It was by sheer necessity that I passed through the once controversial Light District every day. It just happened to be the shortest way from home to the robofactory where I had to work every day for my funds, and thus only a matter of conserving my energy. The controversy of places like it lay far behind us in time anyway for the inhabitants of The City, and the whole area had lost most of its attraction to the public and whatever scandals there once were had long faded by now. To be honest, it seemed like the days of any form of human excitement were far in the past now for the inhabitants of The City. Nonetheless the walls of the Light District here were still filled with gigantic billboards on which nude or almost nude human figures of both sexes tried in vain to seduce the accidental passers-by. Most of them were as unconvincing by now as the old political slogans in other parts of the city, and all of them were quite old, just like everything else here, even though most of them still had their pictures moving in loops at the wrong speed, and often in very non-human colours.

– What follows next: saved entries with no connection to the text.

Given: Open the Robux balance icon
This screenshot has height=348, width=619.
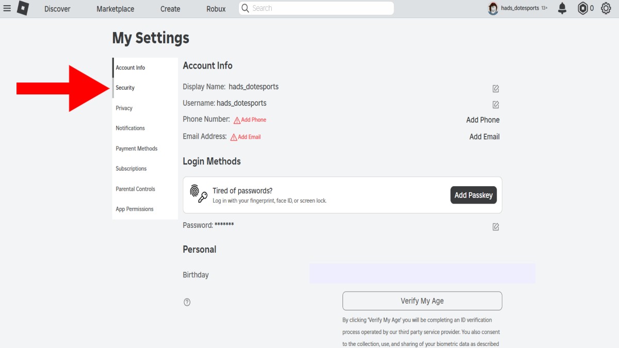Looking at the screenshot, I should coord(583,8).
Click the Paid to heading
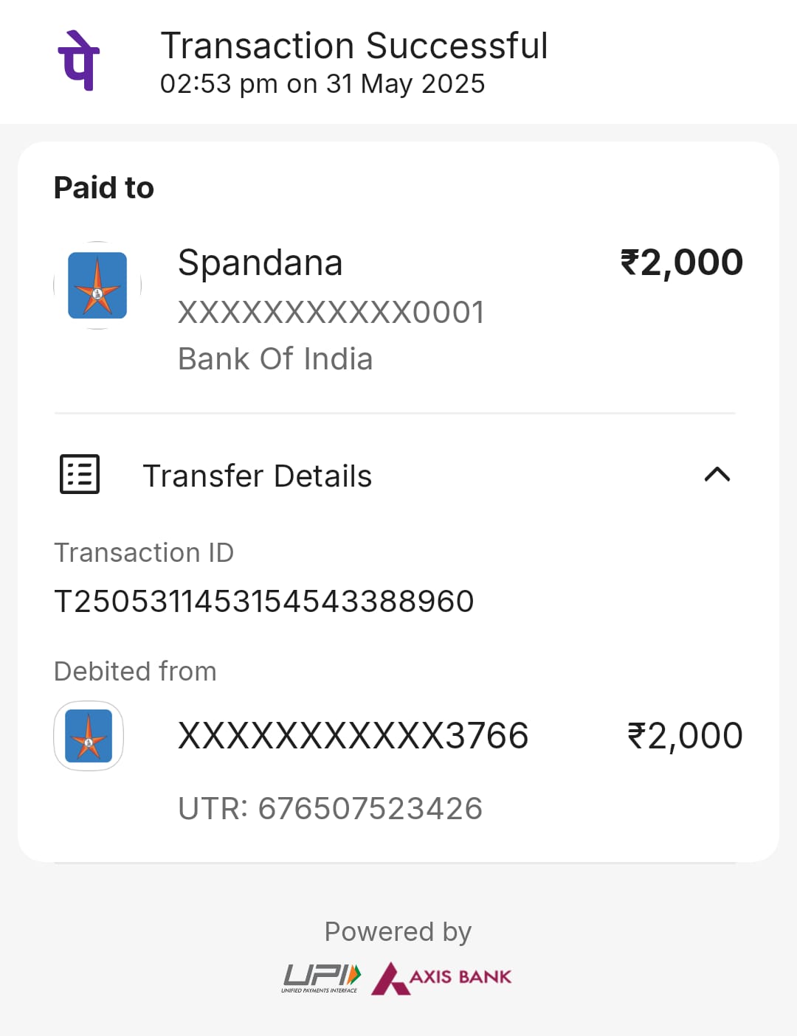The image size is (797, 1036). [x=104, y=188]
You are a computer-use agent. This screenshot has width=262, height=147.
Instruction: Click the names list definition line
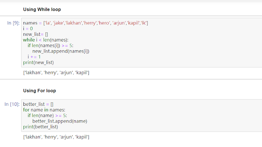pyautogui.click(x=86, y=23)
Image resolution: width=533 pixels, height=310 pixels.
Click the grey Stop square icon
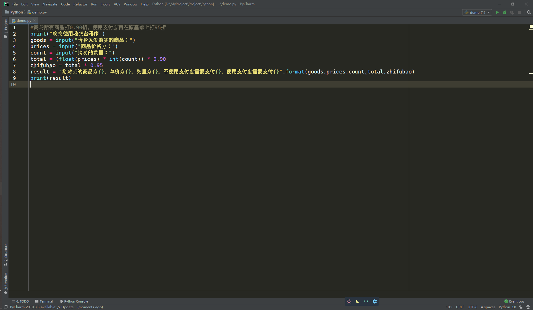click(520, 12)
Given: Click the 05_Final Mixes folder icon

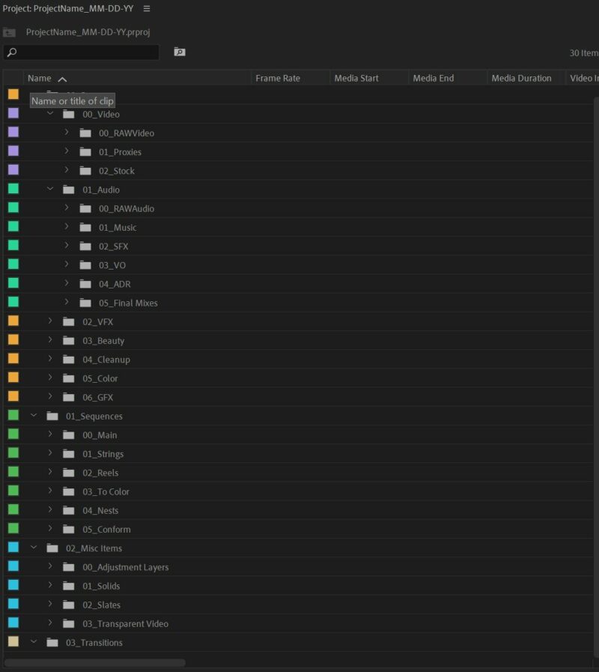Looking at the screenshot, I should (x=85, y=302).
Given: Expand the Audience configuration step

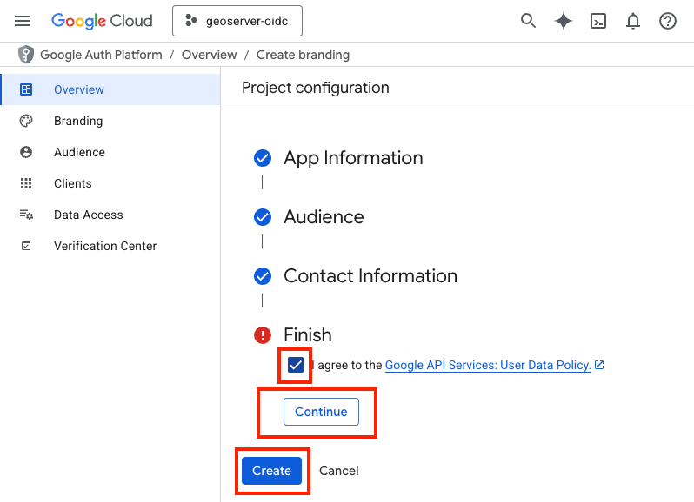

I didn’t look at them at all. Even if I would have noticed any of it the whole thing would only have made the world sadder to me. But I was too lost in my trance-like state to even notice the actual people walking around here, let alone the fake ones on the walls. More impersonal people that seemed grey to me passed me by like ghosts, and left me wondering for a fraction of a millisecond if I was indeed looking through them lately. Seeing my own reflection in a window I almost wondered whether I myself was becoming a bit transparent even; but even that thought didn’t really excite me. Maybe it indeed was as if the whole universe, including my own consciousness, was in a new phase of dissolving into nothingness, after losing its colour the world seems to lose its substance too. And no-one seemed to notice or care. No-one seemed to see me at all either. But it felt like it had always been that way, and couldn’t have been different in any possible universe.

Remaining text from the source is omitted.